As students are engaged in tasks, activities, and product creation, you will use various tools to document their thinking and progress toward learning goals. Set up a manageable record keeping system that works for you. You might, for instance, keep a folder for each student for notes, rubrics, and checklists.

Anecdotal Notes
These are short descriptions of meaningful incidents, events, and student comments that you observe (and hear) as students are engaged with Journey North. Many teachers try to record just what they observe or hear; at later point, they review notes and identify what they reveal about student thinking, understanding, attitudes, and abilities.

You can keep these on separate cards or sticky computer labels so they can go right into students’ individual assessment folders or individual students pages in a 3-ring binder.

Some Assessment Management Tips

  • Have students date all work so you and they can assess progress.

  • Maintain an assessment folder for each student.
  • When students make pre/post concept maps, charts, or drawings, have them use different colors before an after Journey North learning experiences.
  • Have students write down journaling questions before answering them so you and they have a record.
  • Use sticky labels or Post-It notes to note observations, student comments, and other evidence of student thinking/abilities. Transfer these to pages in students’ journals.

Assessment Checklists and Scales
Checklists note whether or not a behavior or understanding exists. A basic checklist requires you (or students) to simply check off items; you can also leave room for brief comments on each item. Scales note to what degree a behavior exists or they describe the behavior. A “Likert” scale, for instance, has a simple scoring system so you can check off a level of achievement for each item (e.g., beginning, developing, mastery).

You can use these while students are engaged in activities and discussions, apply them as you review student work, or have students use them as self- or peer-assessments. If you design a checklist or scale, be sure it reflects what you (and your standards) identify as the most important skills, attitudes, and content.

Rubrics
Rubrics offer you, students, and peers a chance to evaluate students’ grasp of concepts/topics by considering different levels of performance. If you hand them out before the assignment begins, students can think about the criteria on which their work will be judged. An assessment rubric contains a measurement scale (often 4-point), a set of criteria, and performance descriptions for each point on the scale. A rubric can be general so it can be used in many contexts (e.g., rubric for effective science investigations) or task-specific.

Photographs
Consider taking photographs at different points during Journey North studies. These can jog your memory about what students were doing and saying during various investigations. More important, you can use them as prompts to get youngsters to explain their thinking. For instance, you might ask, How were you acting like a scientist here? or have students write about what was happening in a photo and what they learned from the experience.
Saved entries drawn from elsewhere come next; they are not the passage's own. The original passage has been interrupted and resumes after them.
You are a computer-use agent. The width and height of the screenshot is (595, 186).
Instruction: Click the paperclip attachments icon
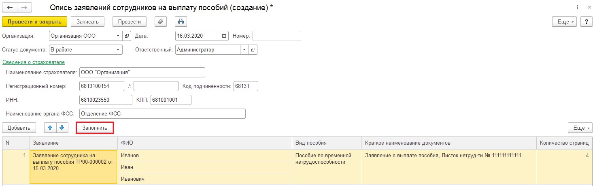[x=161, y=21]
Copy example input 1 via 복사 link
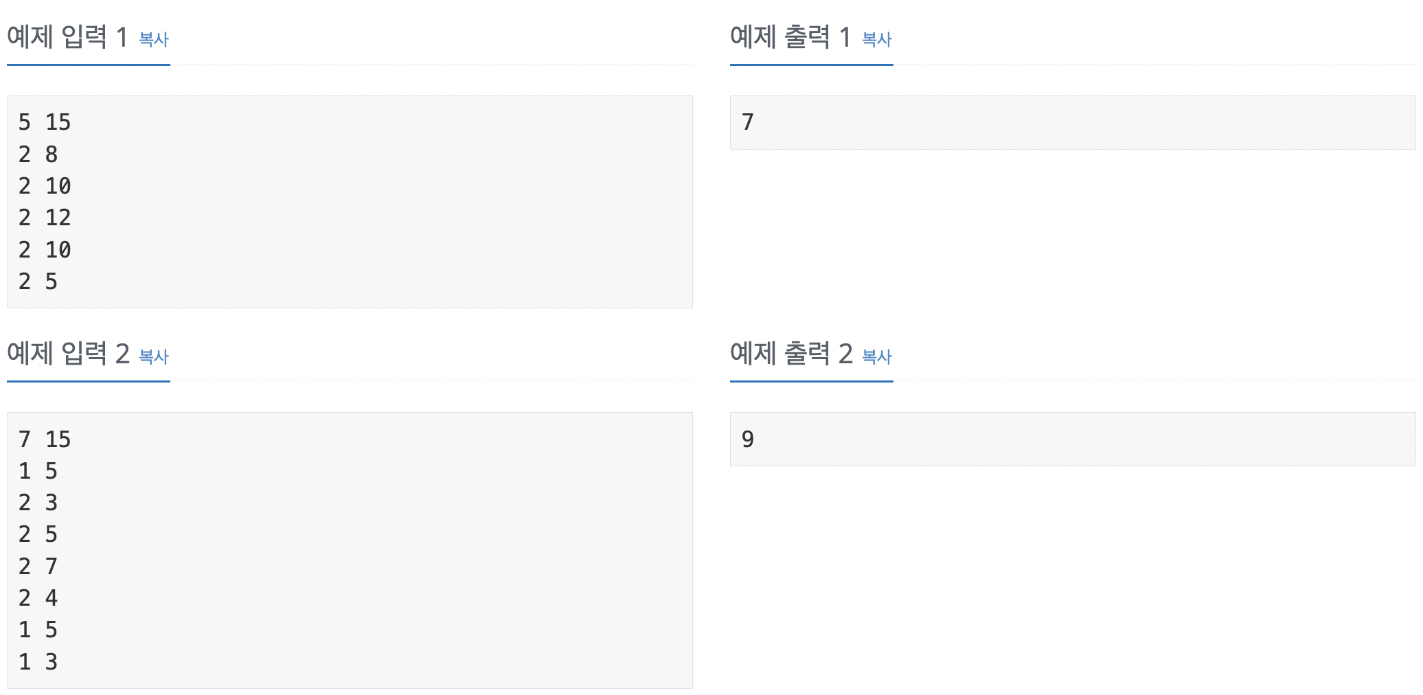Viewport: 1423px width, 695px height. coord(154,39)
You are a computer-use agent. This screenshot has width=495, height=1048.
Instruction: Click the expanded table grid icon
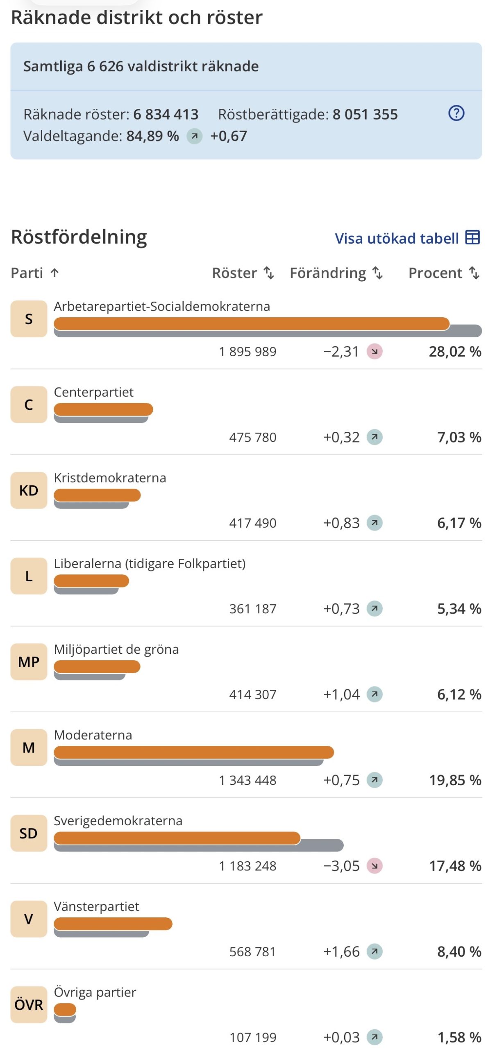coord(472,237)
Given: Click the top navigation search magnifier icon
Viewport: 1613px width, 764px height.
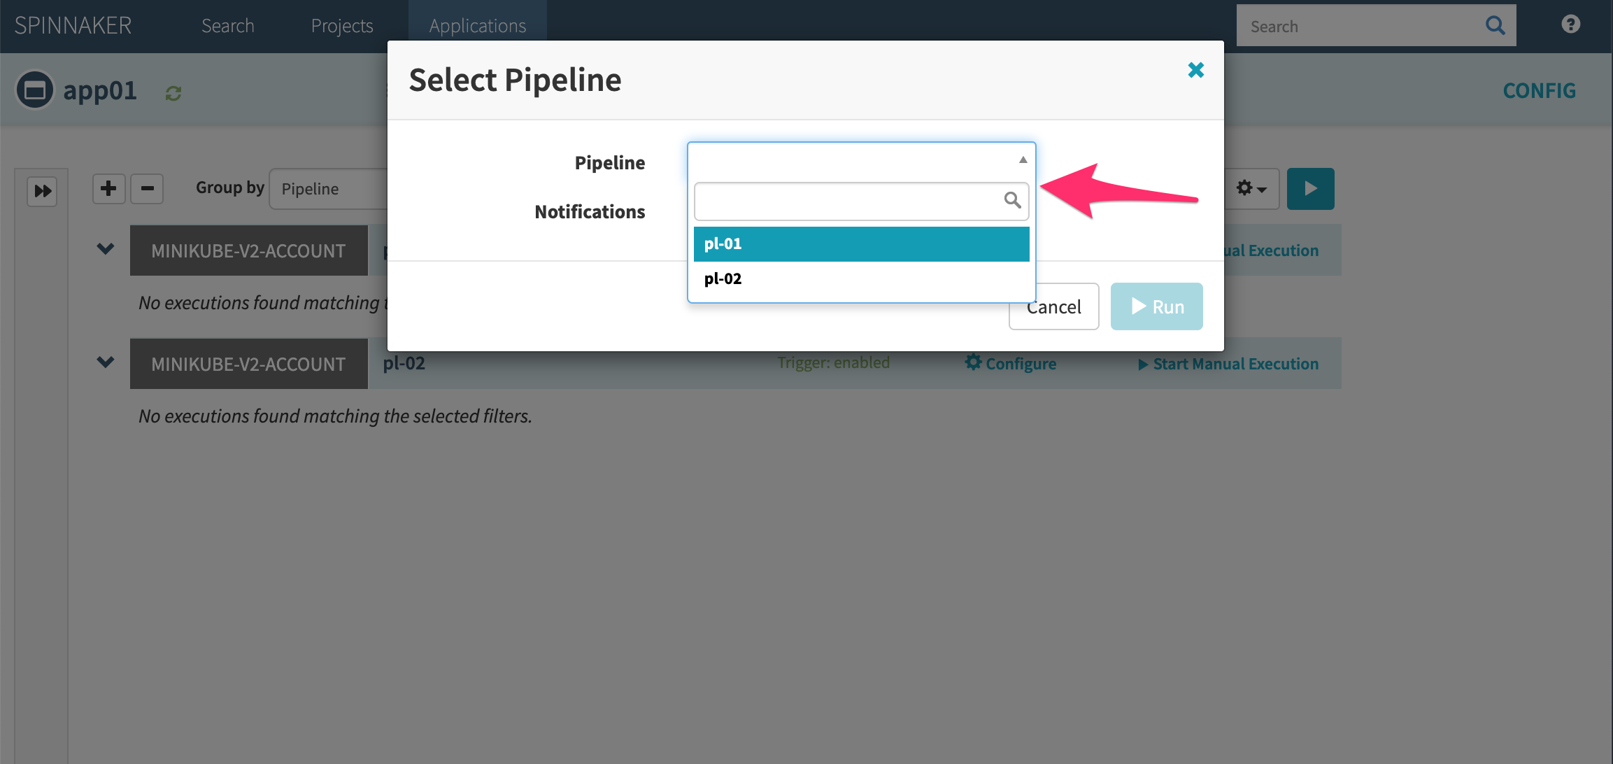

Interpreting Children’s Work
By reviewing students’ drawings, writing, graphs, and other work, you can uncover what and how students understand so you can make instructional decisions to build on that understanding. Ideally, you’d have students explain and describe their thinking processes and use their responses as a window into their thinking. Here are a few questions to ask yourself:

  • Student Drawings: How do these change over time? How has the level of detail changed? Is it stereotypical or realistic?
  • Graphs and Charts: Is it labeled correctly? Is it the right type of graph to represent the data? (For instance, a pie graph can be used to show the proportion of Journey North schools participating from 5 different regions of the country. A line graph, on the other hand, can represent the relationship between latitude and winter photoperiod in the Northern Hemisphere.) Does it have appropriate scale?
  • Journals/Portfolios: How do the early and later entries compare? What evidence is there of growth or change in thinking, understanding, attitudes, or abilities? What piece of work tells me the most about the student as a scientist (or geographer)? What does it tell me? What can this tell me about how to help student(s) extend their learning/skills?